Salvatore Silvano Nigro, La tabacchiera di don Lisander

2012
Piccola Biblioteca Einaudi Ns
pp. X - 182
€ 21,00
ISBN 9788806212773

Il libro

La tabacchiera è, per Manzoni, la «scatola» della memoria letteraria attiva nella scrittura dei Promessi Sposi. È un richiamo, anche: rivolto ai lettori disposti a brividare di agnizioni nel labirinto dialogico del romanzo, tra estri sterniani e umori barocchi. Tutto comincia con un curato che inciampa nel malincontro. Seguono le corserelle, i saltelloni, le giravolte, i trotti, i passi brevi e circospetti, lunghi o infuriati, di quanti nell’infelicità della storia viaggiano: tragicamente e comicamente; misurandosi con le «piante insanguinate» di eroi e idoli, che hanno profanato le orme di sangue della Passione di Cristo.

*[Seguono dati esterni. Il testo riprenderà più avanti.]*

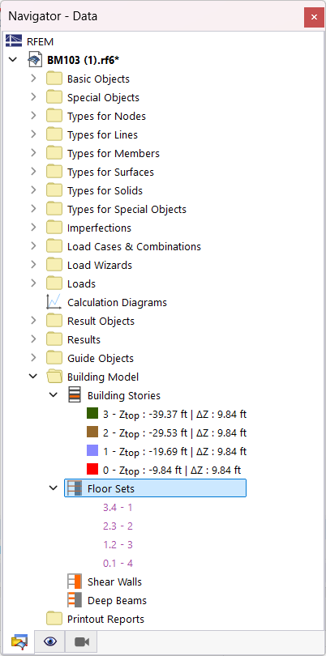Click the Building Stories icon

tap(75, 395)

Falsari della Grazia e falsari di Dio, tormentati e tormentanti, perpetuano l’idolatria babelica della costruzione di una «torre» che trafora il cielo per darsi un «nome»: in un «eccesso di esistenza», che comporta la dispersione di un popolo e la confusione delle lingue; e le irresponsabilità di una letteratura, che ha smarrito il compito e il dovere della denuncia dell’«errore» e dell’«orrore».